Interest Rate Forecasting -- "What the Federal Reserve Watches"
by C. M. Corky Watts
The Federal Reserve is the central bank of the United States. It is an independent agency of the Federal government, but key positions are appointed by the President and confirmed by Congress. The Federal Reserve is composed of twelve regional banks and has a board of governors that oversees its activities. The central bank provides liquidity to reserve member banks, regulates bank holding companies and monitors growth of the U.S. money supply. Over the years, the Feds have become the gate keeper of domestic economic growth and the rate of inflation.
The Federal Reserve uses two methods to maintain modest economic growth with low inflation. First, they implement a monetary policy that assures a steady but modest growth of money. Second, they establish the borrowing rate on two key financial instruments -- the Federal Funds Rate, the borrowing rate on loans between commercial banks and the Federal Reserve Discount Rate, the rate of interest on funds borrowed by commercial banks from the Federal Reserve. Both key rates help to control the growth of money. In the past several years, the Federal Reserve has been successful in maintaining modest economic growth, high employment and low inflation through its monetary policy.
The central bank has a committee called the Federal Open Market Committee (FOMC) that meets periodically during the year (typically every five to eight weeks) to set the two key interest rates and establish its monetary policy. The FOMC is comprised of the seven members of the Board of Governors and five Reserve Bank Presidents. The committee reviews the preceding months' economic data for clues on the future and present health of the economy. The committee will act preemptively after reviewing the economic data. If they believe the economy is growing above their target range and creating inflation pressures, the committee may elect to raise interest rates to slow economic growth. Conversely, if they believe the economy is heading into a recession, they may lower rates to stimulate economic growth. Any time inflation is growing faster than their target rate, they will most likely raise interest rates. Their other primary monetary policy tool is buying U.S securities that add reserves to the commercial banking systems or selling U.S. securities that withdraw reserves from the banking system.

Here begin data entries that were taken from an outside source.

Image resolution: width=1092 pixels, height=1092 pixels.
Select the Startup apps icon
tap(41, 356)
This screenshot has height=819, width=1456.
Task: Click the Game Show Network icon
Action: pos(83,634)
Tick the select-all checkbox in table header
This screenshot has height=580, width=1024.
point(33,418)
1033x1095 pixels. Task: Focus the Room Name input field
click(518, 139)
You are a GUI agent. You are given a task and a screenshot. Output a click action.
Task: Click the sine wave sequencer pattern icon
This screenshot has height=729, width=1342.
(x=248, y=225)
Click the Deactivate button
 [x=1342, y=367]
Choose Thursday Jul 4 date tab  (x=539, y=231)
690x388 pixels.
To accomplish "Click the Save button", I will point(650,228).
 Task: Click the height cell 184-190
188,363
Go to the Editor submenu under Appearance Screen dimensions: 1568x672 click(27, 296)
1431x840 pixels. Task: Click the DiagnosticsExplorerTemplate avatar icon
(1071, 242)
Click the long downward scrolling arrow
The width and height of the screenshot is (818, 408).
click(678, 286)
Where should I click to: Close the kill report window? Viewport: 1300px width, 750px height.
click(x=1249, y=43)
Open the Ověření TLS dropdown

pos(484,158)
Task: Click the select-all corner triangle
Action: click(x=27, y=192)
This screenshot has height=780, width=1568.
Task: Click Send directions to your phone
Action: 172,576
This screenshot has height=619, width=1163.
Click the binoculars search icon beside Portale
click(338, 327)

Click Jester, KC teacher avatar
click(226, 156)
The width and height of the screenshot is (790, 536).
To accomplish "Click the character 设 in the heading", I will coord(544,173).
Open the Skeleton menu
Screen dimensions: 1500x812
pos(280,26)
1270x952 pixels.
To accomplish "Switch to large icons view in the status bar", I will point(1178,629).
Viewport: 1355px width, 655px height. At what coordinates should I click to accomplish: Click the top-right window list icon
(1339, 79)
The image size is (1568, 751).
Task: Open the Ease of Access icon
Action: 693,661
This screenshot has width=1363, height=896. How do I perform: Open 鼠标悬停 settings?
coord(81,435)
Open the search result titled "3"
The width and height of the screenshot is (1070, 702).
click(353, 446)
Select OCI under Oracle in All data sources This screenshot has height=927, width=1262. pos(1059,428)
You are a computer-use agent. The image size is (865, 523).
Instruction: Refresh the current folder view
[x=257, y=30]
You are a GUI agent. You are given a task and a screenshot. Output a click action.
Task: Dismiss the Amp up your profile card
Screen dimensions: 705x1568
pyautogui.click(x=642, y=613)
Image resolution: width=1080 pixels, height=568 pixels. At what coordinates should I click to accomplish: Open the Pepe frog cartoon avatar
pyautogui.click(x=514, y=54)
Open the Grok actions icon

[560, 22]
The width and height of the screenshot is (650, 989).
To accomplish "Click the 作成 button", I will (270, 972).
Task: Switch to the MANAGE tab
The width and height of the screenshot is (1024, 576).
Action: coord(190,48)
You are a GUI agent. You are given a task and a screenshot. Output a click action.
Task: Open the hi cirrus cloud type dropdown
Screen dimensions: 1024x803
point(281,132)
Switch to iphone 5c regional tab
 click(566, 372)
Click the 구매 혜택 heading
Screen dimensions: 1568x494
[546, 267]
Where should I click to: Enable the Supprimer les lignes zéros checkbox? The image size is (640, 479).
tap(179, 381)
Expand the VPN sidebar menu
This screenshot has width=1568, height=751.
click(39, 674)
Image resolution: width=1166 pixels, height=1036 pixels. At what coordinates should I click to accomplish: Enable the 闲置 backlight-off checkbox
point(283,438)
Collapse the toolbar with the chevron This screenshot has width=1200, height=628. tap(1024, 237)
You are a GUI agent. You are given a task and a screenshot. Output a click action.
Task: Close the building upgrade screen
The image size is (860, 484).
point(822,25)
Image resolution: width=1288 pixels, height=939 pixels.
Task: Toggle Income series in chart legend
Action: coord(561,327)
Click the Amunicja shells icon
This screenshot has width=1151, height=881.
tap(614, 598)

Investors, lenders and borrowers through out the world keep a watchful eye on the Federal Reserve's policy. As economic indicators are released by the U.S. government and private researchers, Fed watchers attempt to anticipate the central banks next policy move. The following are some more closely watched economic indicators that give clues to the current and future domestic economic growth and inflation.
- Unemployment and Non-Farm Payroll -- Reported by the Department of Labor:
- An increase in unemployment and or an increase in non-farm payroll suggests a healthy or expanding economy. In this scenario, there may be increased pressures on wages as demand exceeds the supply of workers. An increase in wages has wide spread ramifications on the cost of goods and services, increasing inflationary pressures. Conversely, an decrease in unemployment and a decrease in non-farm pay suggests a contracting economy, thereby reducing inflation.
- Industrial Production -- Reported by the Commerce Department:
- The industrial production statistic reflects the output of the countries' factories, mines and manufactures. An increase in industrial production suggests demand for wholesale and retail goods are expanding and the economy is growing. As demand outstrips the supply of goods, prices may rise and inflation may rise as well.
- Housing Statistics:
- The government and housing trade associations release statistics on the real estate activity in the country. The statistics cover new home sales, existing home sales, housing starts, building permits and new constructions. The housing sector and its many support industries are a major, if not the largest, component of the economy. An increase in housing activity can lead to inflationary pressures.
- Producer Price Index (PPI) -- reported by the Commerce Department:
- The PPI shows the monthly changes in prices at the wholesale level. An increase in prices at the wholesale level is often passed on to consumers at the retail level, resulting in an increase in the inflation rate.
- Consumer Price Index (CPI) -- reported by the Commerce Department:
- The CPI reflects the monthly changes in prices at the retail level. An increase in prices at the retail level, is considered inflationary. A decrease in prices is considered deflationary.
- Consumer Credit -- reported by Commerce Department:
- The monthly statistic on the growth of consumer credit is the total aggregate amount of consumer debt, excluding housing. An increase suggests consumers are confident about their jobs and ability to repay debt over the ensuing months. Consumers use debt to buy goods and services, stimulating economic growth. Conversely, a decrease suggests consumers are scaling back debt and may postpone the purchase of goods and services, inhibiting economic growth.
- Gross Domestic Product (GDP) -- reported by the Commerce Department:
- The GDP reflects economic growth in the country. The report is released each quarter, but is revised several times after new economic data is released. A strong rise in economic growth sometimes suggests there may be inflationary pressures on the horizon. Conversely, a decline in economic growth is considered deflationary.
In conclusion, the Federal Reserve monitors the economy to assure there is full employment, low inflation and modest growth. Many economic indicators, some of which are mentioned above, are used by the Feds to gain clues on the future health of the economy. When the Federal Reserve believes there are compelling economic signals that may push the economy out of balance, they may raise or lower interest rates and/or add or withdraw reserves from the banking system as a preemptive corrective tool.